_Information shown_
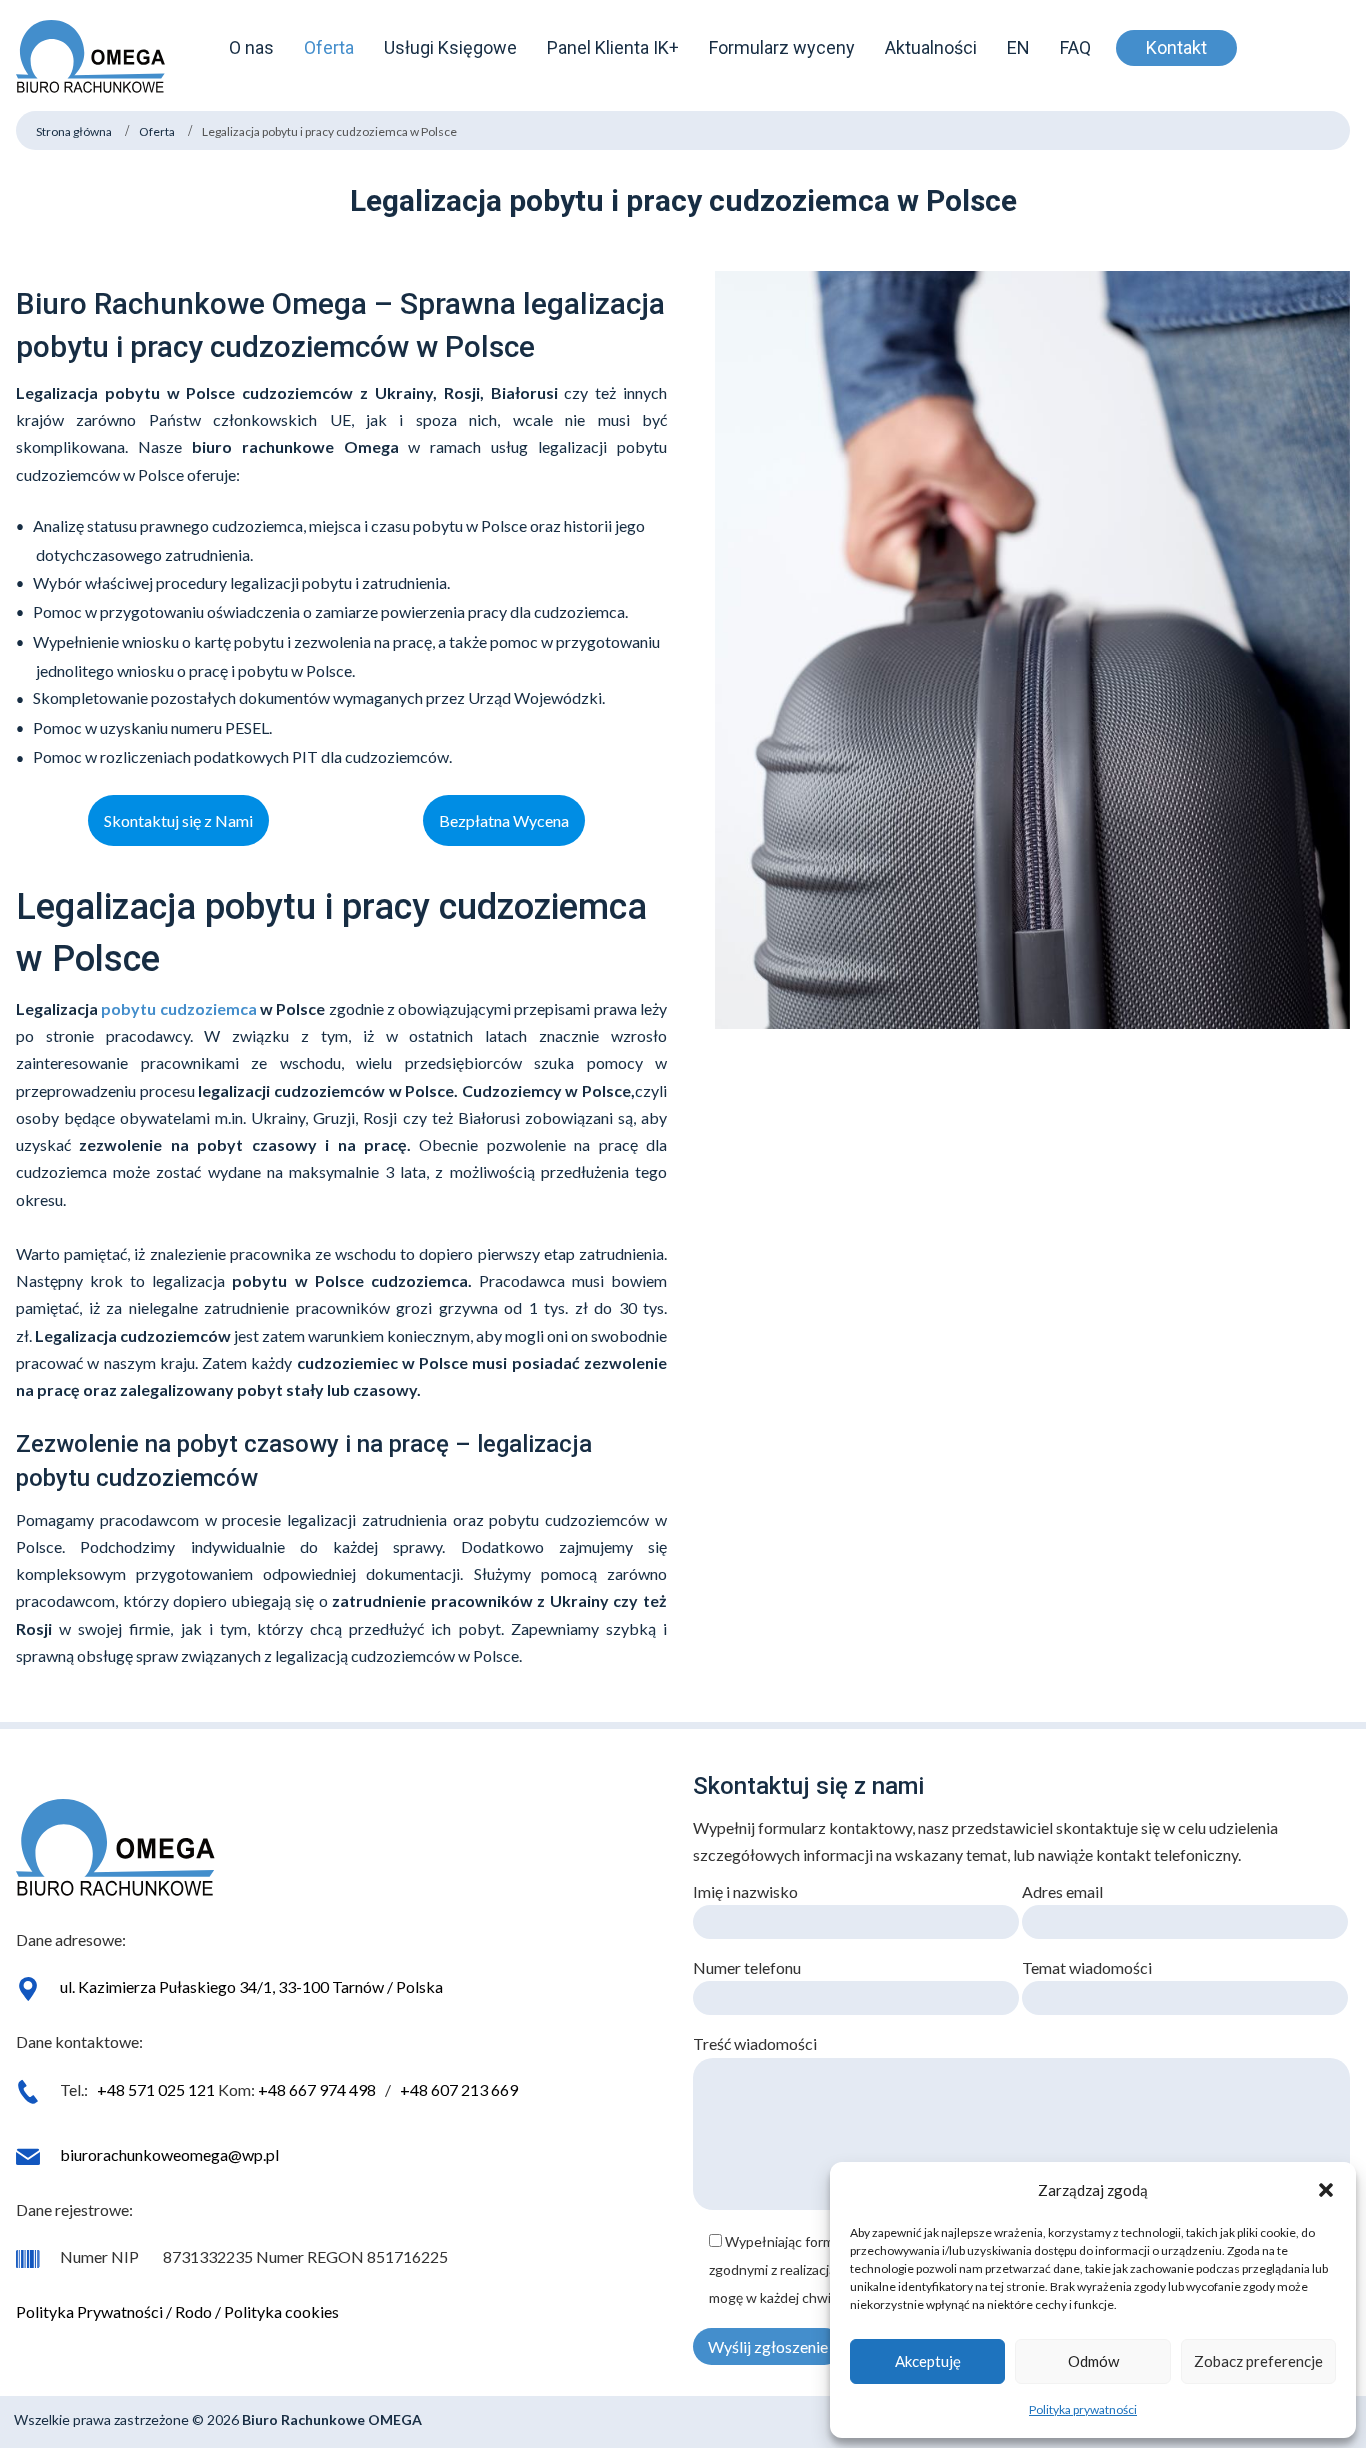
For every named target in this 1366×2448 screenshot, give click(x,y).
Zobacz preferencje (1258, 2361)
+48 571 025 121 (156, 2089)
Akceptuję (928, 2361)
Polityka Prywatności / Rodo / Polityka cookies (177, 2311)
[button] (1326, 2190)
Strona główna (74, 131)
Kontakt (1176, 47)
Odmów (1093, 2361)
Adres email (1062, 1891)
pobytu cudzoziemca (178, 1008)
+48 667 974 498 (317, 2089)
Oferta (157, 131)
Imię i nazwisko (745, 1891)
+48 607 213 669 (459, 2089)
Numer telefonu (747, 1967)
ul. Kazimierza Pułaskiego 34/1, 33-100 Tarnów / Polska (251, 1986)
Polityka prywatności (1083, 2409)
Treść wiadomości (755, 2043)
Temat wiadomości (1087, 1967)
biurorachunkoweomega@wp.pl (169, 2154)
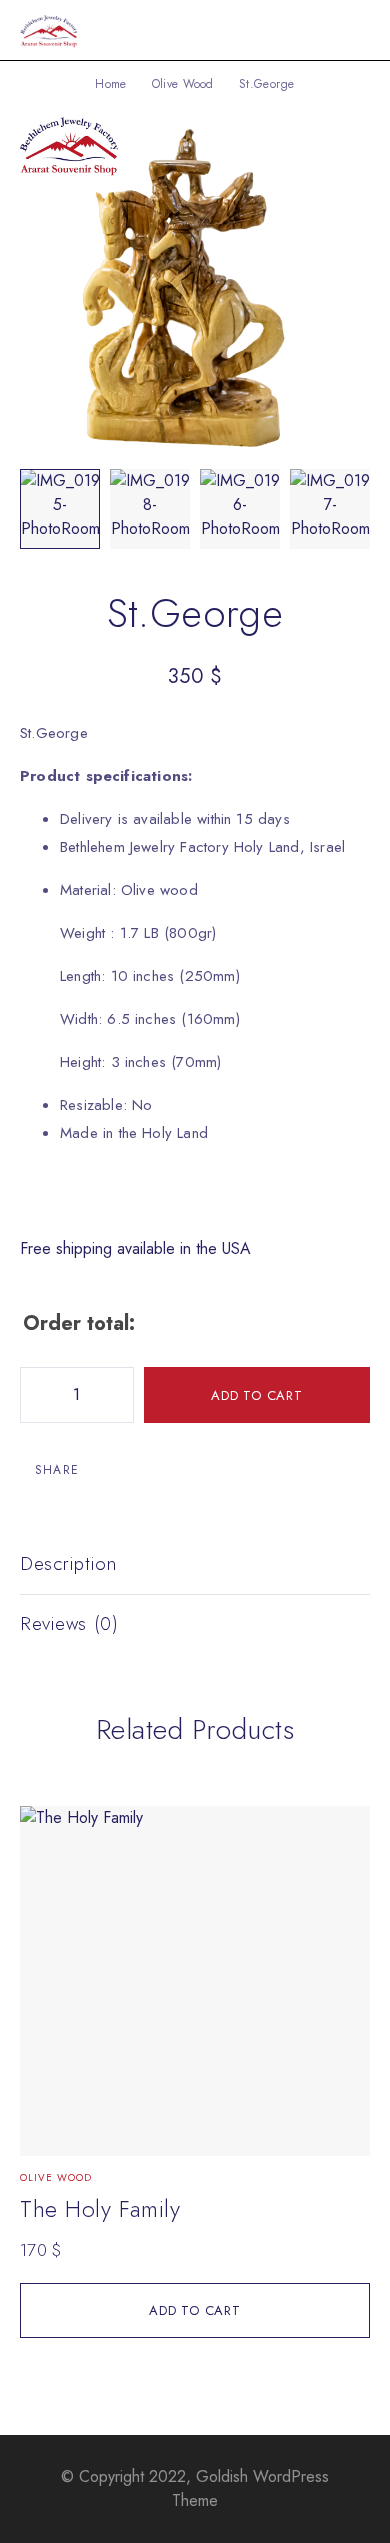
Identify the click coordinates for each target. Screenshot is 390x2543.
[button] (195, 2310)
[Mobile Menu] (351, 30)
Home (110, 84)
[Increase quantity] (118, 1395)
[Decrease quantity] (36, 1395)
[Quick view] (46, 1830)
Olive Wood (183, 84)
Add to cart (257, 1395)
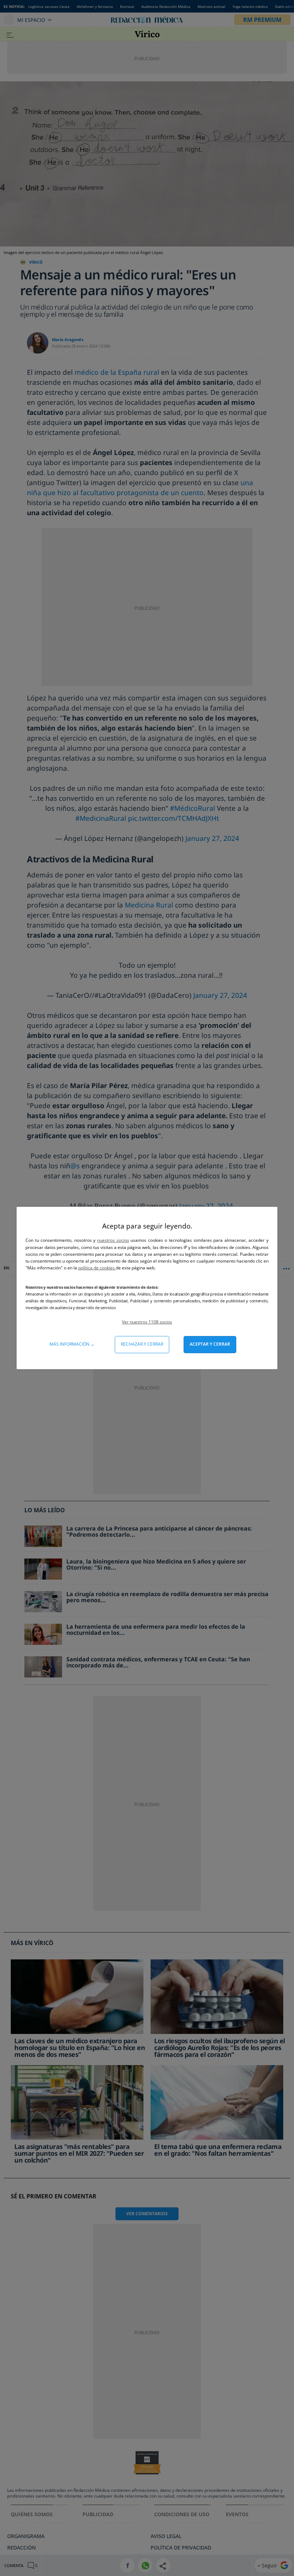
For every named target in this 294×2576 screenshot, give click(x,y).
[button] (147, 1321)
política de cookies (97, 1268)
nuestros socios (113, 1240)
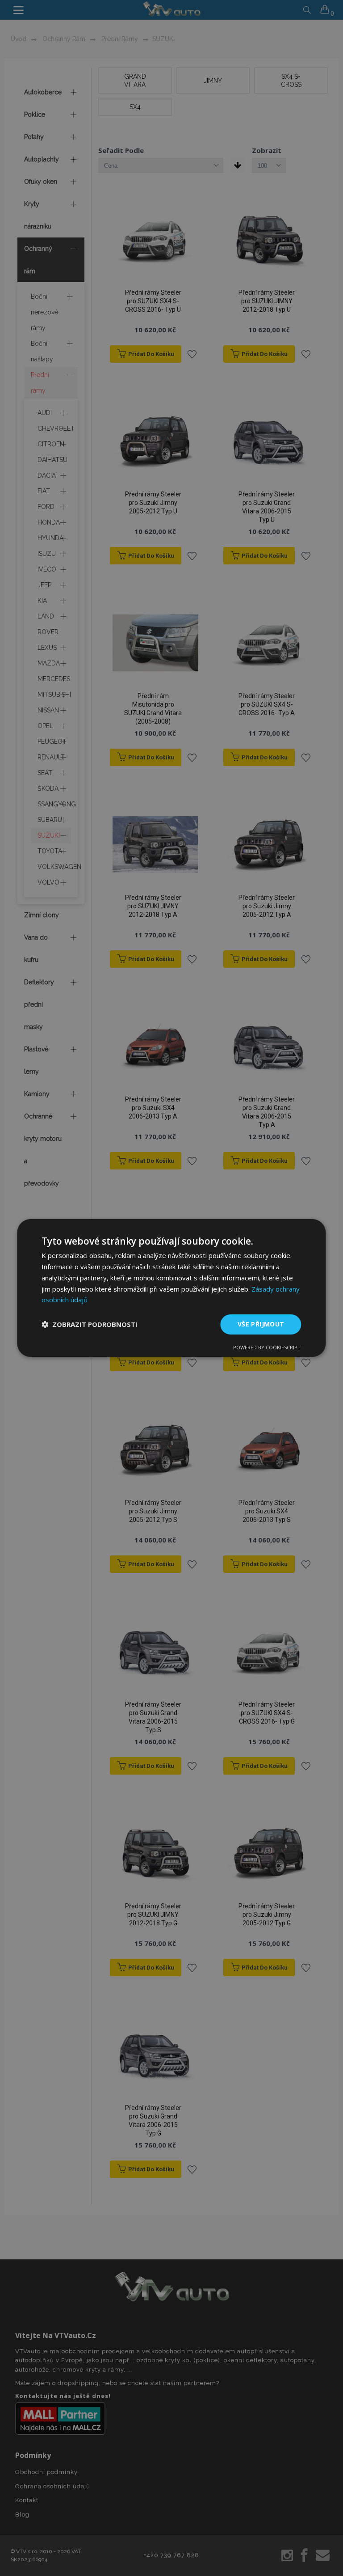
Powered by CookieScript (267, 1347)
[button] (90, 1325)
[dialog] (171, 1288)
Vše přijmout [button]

_The problem_
Determine how many lines above contain "quantity" and respond with that number only.

_Final answer_
2